Un homme marche à travers la forêt. Il grogne. Il enlève ses vêtements et se baigne dans un fleuve. Il rentre à la maison et se prépare des Choco Crispies. Au loin, un buisson s’agite un peu. L’homme grogne. Il met une robe et se maquille. Un représentant des pages jaunes lui rend visite. L’homme grogne. Il regarde dans le vide. Son ami, assis sur le canapé, fredonne une chanson. Et il fredonne. Un buisson s’agite. Longtemps.

Cette critique vous ennuie? Et bien, dans ce cas n’allez surtout pas voir „Last Days“ de Gus Van Sant, parce que vous allez passer les 97 minutes les plus interminables de votre existence.

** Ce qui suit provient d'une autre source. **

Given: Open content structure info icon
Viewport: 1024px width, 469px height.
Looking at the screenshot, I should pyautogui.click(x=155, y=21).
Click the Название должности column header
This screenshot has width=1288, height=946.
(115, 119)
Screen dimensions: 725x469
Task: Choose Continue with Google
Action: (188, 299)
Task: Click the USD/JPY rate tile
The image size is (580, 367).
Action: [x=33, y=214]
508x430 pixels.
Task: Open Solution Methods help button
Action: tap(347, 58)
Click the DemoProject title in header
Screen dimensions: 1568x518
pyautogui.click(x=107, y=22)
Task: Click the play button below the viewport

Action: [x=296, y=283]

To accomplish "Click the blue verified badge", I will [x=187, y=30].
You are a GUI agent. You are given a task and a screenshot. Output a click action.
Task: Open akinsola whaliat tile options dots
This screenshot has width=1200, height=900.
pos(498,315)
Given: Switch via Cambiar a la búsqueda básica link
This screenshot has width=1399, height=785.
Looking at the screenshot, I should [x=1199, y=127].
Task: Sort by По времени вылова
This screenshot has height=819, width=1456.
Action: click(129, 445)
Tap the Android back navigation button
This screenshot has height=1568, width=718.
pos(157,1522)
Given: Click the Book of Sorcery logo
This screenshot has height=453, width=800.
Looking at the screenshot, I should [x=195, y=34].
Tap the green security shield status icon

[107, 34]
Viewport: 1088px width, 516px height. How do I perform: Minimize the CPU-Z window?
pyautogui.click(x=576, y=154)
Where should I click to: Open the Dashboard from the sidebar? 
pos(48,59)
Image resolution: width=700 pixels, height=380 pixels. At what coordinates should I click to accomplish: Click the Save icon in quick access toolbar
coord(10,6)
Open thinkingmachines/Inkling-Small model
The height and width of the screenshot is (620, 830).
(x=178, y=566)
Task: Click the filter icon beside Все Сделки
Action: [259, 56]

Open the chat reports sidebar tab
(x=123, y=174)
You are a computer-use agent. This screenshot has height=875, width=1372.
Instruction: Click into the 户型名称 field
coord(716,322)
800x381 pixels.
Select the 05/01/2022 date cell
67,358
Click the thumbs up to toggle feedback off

Même en fan inconditionnel du réalisateur américain, il est impossible de ne pas être déçu par son dernier opus. Annoncé comme un hommage à Kurt Cobain, „Last Days“ est surtout une plongée dans l’enfer cinématographique.

Pendant 5.830 secondes (et je vous assure que vous allez compter les secondes …), Blake, un musicien sur le déclin, tourne en rond. En grognant. C’est tellement ridicule, qu’à la fin, on se demande si Van Sant n’a pas voulu se moquer de son public. Surtout la séquence dans laquelle l’esprit du protagoniste, transparent et nu comme un ver, monte vers le ciel. Si ça, c’est pas de l’ironie, alors c’est vraiment très, très, très mauvais.

Dans „Elefant“, le réalisateur avait déjà renoncé à la narration subjective pour adopter plutôt le point de vue de ses personnages – cela en avait irrité certains, mais la démarche était cohérente et le résultat captivant. Dans „Last Days“, le procédé est le même. Sauf que cette fois, Gus Van Sant ne raconte strictement rien. Pire – il n’a strictement rien à dire. Il sert sur un plateau tous les clichés de la rock star défoncée: Blake, son protagoniste, incarné par un Michael Pitt sous-employé, déambule dans un coma chimique permanent, fait joujou avec un grand pistolet dangereux, traîne avec ses copains tout aussi paumés (qui changent mystérieusement de sexe au cours du film), gratte parfois sur sa guitare et a surtout l’air incroyablement malheureux. C’est normal: il est riche, célèbre, certes mal entouré, mais il est bien connu que la pire chose qui puisse nous arriver, c’est de voir nos rêves se réaliser.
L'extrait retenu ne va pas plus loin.